Betalen zonder moeite

Komende week introduceren drie Nederlandse banken iets nieuws: betalen met je mobieltje. Hou je telefoon in de buurt van een betaalapparaat, en het verschuldigde bedrag wordt automatisch van je rekening afgeboekt. Je mobieltje hoeft niet eens aan te staan: de techniek werkt ook in de uit-stand.

De banken roemen de nieuwe technologie als ‘handig en snel’. Kassahandelingen worden vlotter afgehandeld: je hoeft geen pincode in te toetsen, en de kassa hoeft niet te wachten op een bevestiging van de bank dat je code klopt. De consument hoeft geen pinkaart meer bij zich te steken: zijn mobieltje wordt een wettig betaalmiddel.

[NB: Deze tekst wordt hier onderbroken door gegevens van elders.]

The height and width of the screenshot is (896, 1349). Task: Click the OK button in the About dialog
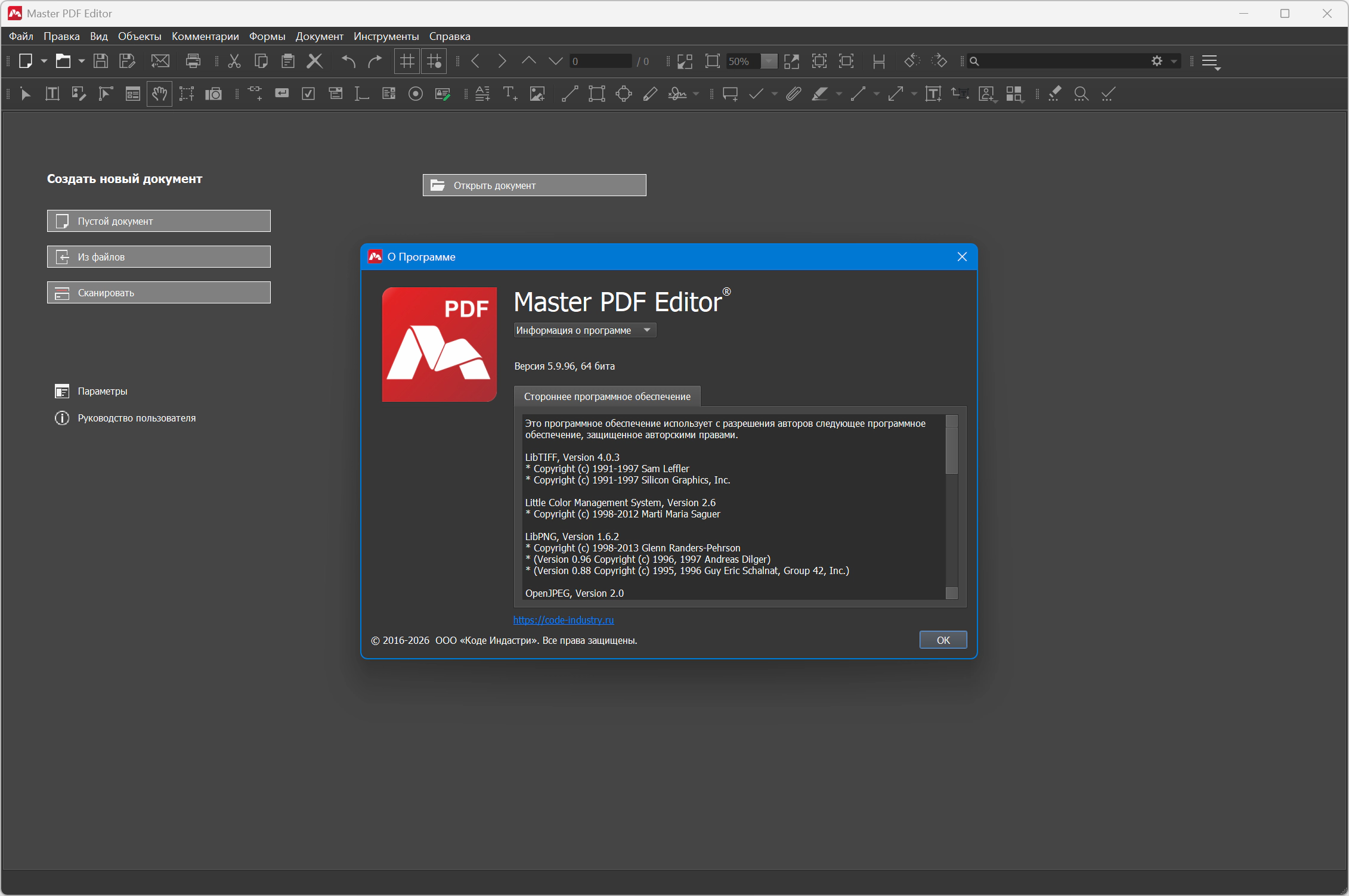[943, 640]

De nieuwe techniek – die eerst in Leiden wordt geïntroduceerd, de rest van Nederland volgt later – heet NFC: Near Field Communication. Het komt erop neer dat we binnenkort overal met onze mobieltjes kunnen chipknippen. Per dag kun je tot een maximum van 50 euro contactloos pinnen; boven die limiet moet je alsnog een code intoetsen om de transactie te bevestigen.

Is dat nu echt handig? Het akelige is juist dat contactloos betaalverkeer buitengewoon ondoorgrondelijk is.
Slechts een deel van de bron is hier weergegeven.